Why are programs and activities created especially for interfaith families called “outreach”? A blogger whom I’ve been following since I started my job here at InterfaithFamily.com referred to this rhetorical strategy as “symbolic violence”–a way of articulating the idea that good Jews are on the inside and interfaith relationships are on the outside. Why, she asks, are all the programs about the December Dilemma and conversion, with nothing acknowledging how much of the work of Jewish life is actually done by people in interfaith families? Why is the model to have people from in-married families doing outreach to intermarried families?
(Ah ha, I just finished an entire month of December Dilemma articles with a Resource Guide to Jewish Conversion. Nice timing, I now feel maximum defensiveness–though also an enhanced appreciation for January.)
Why do we call it outreach? The way the Jewish community has traditionally dealt with anything it finds scary is through ostracizing. When people talk about outreach, or in Hebrew kiruv, the implication isn’t only that someone is on the outside and someone is inside, reaching. It’s also that we aren’t actively pushing people who are inside, away.
“We” shouldn’t only mean in-married Jews who are working with intermarried Jews, because in my experience, people in interfaith families, including non-Jewish partners, are in the Jewish community, making good things happen. But I’m afraid the vision is still as my original blogger indicates, in spite of all the Jewish educators, lay and professional community workers and voices of the Jewish community that are children of interfaith families or in interfaith relationships or marriages.
Lately, I’ve seen more use of the word “welcoming” to mean something comprehensive about what kinds of synagogues and Jewish communal institutions we’d like to have. Sometimes we make a list of the groups of people we are explicitly NOT excluding, and sometimes not.

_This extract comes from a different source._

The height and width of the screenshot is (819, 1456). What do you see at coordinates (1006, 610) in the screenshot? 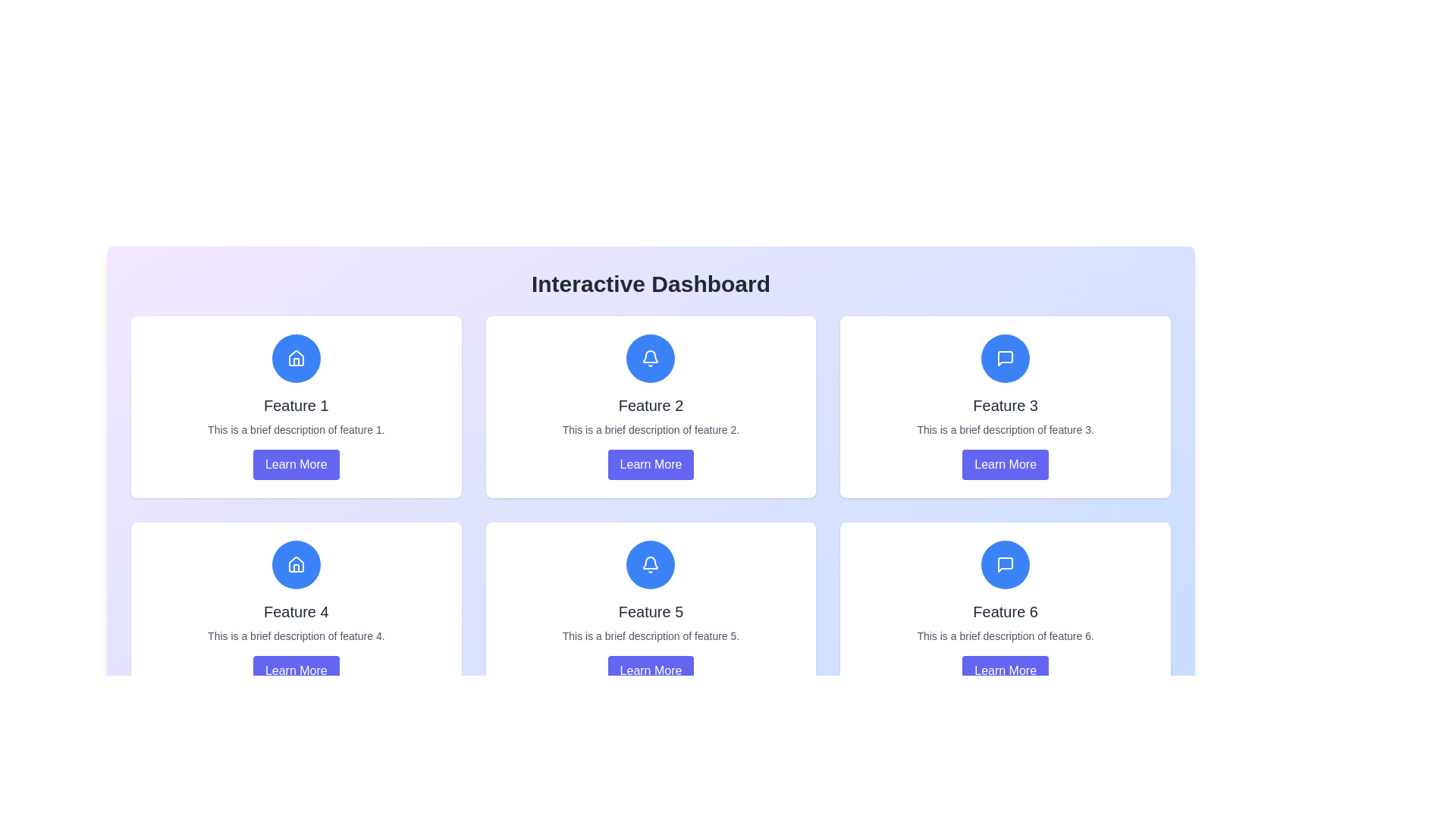
I see `the text label that serves as a title for the feature card located in the bottom-right card of a grid layout` at bounding box center [1006, 610].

At the same time, the Jewish community is still doing the push-away activities that outreach is supposed to oppose. Unfortunately we still need a good code to communicate to people who want open, friendly Jewish communities, “we aren’t mean rude jerks.” Or at least, that we don’t mean to be–there are so many ways to fall short. I guess we have to keep listening if we want to achieve a Jewish community with no outreach because no one is out and it’s not a big reach for them to belong.